▶ EXERCISE DIRECTIONS: Every entry below, from first to last, should be copied exactly.

▶ EXERCISE INPUT:

————

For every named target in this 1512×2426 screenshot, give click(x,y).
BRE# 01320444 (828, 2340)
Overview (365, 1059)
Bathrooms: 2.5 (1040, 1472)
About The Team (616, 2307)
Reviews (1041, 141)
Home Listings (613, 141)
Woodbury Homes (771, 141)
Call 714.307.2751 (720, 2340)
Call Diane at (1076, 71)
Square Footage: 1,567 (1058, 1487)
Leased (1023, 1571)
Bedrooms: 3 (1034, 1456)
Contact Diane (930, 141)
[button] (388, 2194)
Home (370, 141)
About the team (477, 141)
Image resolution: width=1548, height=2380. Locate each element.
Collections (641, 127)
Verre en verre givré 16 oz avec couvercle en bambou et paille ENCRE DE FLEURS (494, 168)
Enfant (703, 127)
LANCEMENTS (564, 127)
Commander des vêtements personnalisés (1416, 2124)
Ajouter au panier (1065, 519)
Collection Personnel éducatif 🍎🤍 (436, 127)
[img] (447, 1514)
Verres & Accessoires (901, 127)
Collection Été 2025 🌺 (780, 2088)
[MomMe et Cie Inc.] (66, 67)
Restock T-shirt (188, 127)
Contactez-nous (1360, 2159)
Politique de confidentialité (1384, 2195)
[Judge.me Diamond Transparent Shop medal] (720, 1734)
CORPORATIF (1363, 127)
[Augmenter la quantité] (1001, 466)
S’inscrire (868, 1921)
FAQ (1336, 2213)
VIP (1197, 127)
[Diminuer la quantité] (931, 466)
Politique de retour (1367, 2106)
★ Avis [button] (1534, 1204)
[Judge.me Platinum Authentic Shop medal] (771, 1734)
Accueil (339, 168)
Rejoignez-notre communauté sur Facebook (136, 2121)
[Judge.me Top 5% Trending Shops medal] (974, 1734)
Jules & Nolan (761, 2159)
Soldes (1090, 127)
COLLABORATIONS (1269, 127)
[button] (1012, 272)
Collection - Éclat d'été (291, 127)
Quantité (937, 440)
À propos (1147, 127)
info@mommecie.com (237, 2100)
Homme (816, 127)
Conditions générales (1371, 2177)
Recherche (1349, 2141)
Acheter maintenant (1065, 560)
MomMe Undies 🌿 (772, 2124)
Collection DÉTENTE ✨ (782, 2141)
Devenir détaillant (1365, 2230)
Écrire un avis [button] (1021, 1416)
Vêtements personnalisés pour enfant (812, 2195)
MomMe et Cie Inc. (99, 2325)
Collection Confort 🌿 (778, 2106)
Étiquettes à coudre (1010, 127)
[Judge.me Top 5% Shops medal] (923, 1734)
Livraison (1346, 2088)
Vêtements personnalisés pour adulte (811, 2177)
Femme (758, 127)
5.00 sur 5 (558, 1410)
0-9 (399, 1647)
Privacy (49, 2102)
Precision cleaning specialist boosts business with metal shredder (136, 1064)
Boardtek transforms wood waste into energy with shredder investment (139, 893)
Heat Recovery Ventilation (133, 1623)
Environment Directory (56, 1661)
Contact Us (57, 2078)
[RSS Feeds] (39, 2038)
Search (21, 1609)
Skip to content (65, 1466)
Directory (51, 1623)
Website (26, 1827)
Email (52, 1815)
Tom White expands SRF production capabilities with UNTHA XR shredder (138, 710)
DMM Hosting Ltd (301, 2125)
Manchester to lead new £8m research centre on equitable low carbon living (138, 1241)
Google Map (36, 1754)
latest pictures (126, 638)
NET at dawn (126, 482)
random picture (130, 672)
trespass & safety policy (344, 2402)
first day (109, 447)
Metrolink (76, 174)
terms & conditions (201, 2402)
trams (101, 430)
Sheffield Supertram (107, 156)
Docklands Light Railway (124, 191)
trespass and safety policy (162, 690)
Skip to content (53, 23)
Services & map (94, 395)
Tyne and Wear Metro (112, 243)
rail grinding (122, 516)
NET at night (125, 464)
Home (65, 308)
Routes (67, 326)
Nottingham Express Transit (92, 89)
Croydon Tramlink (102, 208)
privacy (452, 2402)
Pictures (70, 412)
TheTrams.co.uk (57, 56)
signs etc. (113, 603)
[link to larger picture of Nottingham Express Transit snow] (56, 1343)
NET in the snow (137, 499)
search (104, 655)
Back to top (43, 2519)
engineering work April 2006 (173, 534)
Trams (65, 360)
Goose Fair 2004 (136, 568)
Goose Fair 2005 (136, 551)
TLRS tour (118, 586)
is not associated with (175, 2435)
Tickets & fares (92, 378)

————

▶ OUTPUT OF THE TASK:
For every named target in this 1512×2426 screenshot, give click(x,y).
BRE# 01320444 (828, 2340)
Overview (365, 1059)
Bathrooms: 2.5 (1040, 1472)
About The Team (616, 2307)
Reviews (1041, 141)
Home Listings (613, 141)
Woodbury Homes (771, 141)
Call 714.307.2751 (720, 2340)
Call Diane at (1076, 71)
Square Footage: 1,567 (1058, 1487)
Leased (1023, 1571)
Bedrooms: 3 (1034, 1456)
Contact Diane (930, 141)
[button] (388, 2194)
Home (370, 141)
About the team (477, 141)
Image resolution: width=1548, height=2380. Locate each element.
Collections (641, 127)
Verre en verre givré 16 oz avec couvercle en bambou et paille ENCRE DE FLEURS (494, 168)
Enfant (703, 127)
LANCEMENTS (564, 127)
Commander des vêtements personnalisés (1416, 2124)
Ajouter au panier (1065, 519)
Collection Personnel éducatif 🍎🤍 (436, 127)
[img] (447, 1514)
Verres & Accessoires (901, 127)
Collection Été 2025 🌺 (780, 2088)
[MomMe et Cie Inc.] (66, 67)
Restock T-shirt (188, 127)
Contactez-nous (1360, 2159)
Politique de confidentialité (1384, 2195)
[Judge.me Diamond Transparent Shop medal] (720, 1734)
CORPORATIF (1363, 127)
[Augmenter la quantité] (1001, 466)
S’inscrire (868, 1921)
FAQ (1336, 2213)
VIP (1197, 127)
[Diminuer la quantité] (931, 466)
Politique de retour (1367, 2106)
★ Avis [button] (1534, 1204)
[Judge.me Platinum Authentic Shop medal] (771, 1734)
Accueil (339, 168)
Rejoignez-notre communauté sur Facebook (136, 2121)
[Judge.me Top 5% Trending Shops medal] (974, 1734)
Jules & Nolan (761, 2159)
Soldes (1090, 127)
COLLABORATIONS (1269, 127)
[button] (1012, 272)
Collection - Éclat d'été (291, 127)
Quantité (937, 440)
À propos (1147, 127)
info@mommecie.com (237, 2100)
Homme (816, 127)
Conditions générales (1371, 2177)
Recherche (1349, 2141)
Acheter maintenant (1065, 560)
MomMe Undies 🌿 (772, 2124)
Collection DÉTENTE ✨ (782, 2141)
Devenir détaillant (1365, 2230)
Écrire un avis [button] (1021, 1416)
Vêtements personnalisés pour enfant (812, 2195)
MomMe et Cie Inc. (99, 2325)
Collection Confort 🌿 (778, 2106)
Étiquettes à coudre (1010, 127)
[Judge.me Top 5% Shops medal] (923, 1734)
Livraison (1346, 2088)
Vêtements personnalisés pour adulte (811, 2177)
Femme (758, 127)
5.00 sur 5 (558, 1410)
0-9 (399, 1647)
Privacy (49, 2102)
Precision cleaning specialist boosts business with metal shredder (136, 1064)
Boardtek transforms wood waste into energy with shredder investment (139, 893)
Heat Recovery Ventilation (133, 1623)
Environment Directory (56, 1661)
Contact Us (57, 2078)
[RSS Feeds] (39, 2038)
Search (21, 1609)
Skip to content (65, 1466)
Directory (51, 1623)
Website (26, 1827)
Email (52, 1815)
Tom White expands SRF production capabilities with UNTHA XR shredder (138, 710)
DMM Hosting Ltd (301, 2125)
Manchester to lead new £8m research centre on equitable low carbon living (138, 1241)
Google Map (36, 1754)
latest pictures (126, 638)
NET at dawn (126, 482)
random picture (130, 672)
trespass & safety policy (344, 2402)
first day (109, 447)
Metrolink (76, 174)
terms & conditions (201, 2402)
trams (101, 430)
Sheffield Supertram (107, 156)
Docklands Light Railway (124, 191)
trespass and safety policy (162, 690)
Skip to content (53, 23)
Services & map (94, 395)
Tyne and Wear Metro (112, 243)
rail grinding (122, 516)
NET at night (125, 464)
Home (65, 308)
Routes (67, 326)
Nottingham Express Transit (92, 89)
Croydon Tramlink (102, 208)
privacy (452, 2402)
Pictures (70, 412)
TheTrams.co.uk (57, 56)
signs etc. (113, 603)
[link to larger picture of Nottingham Express Transit snow] (56, 1343)
NET in the snow (137, 499)
search (104, 655)
Back to top (43, 2519)
engineering work April 2006 (173, 534)
Trams (65, 360)
Goose Fair 2004 (136, 568)
Goose Fair 2005 (136, 551)
TLRS tour (118, 586)
is not associated with (175, 2435)
Tickets & fares (92, 378)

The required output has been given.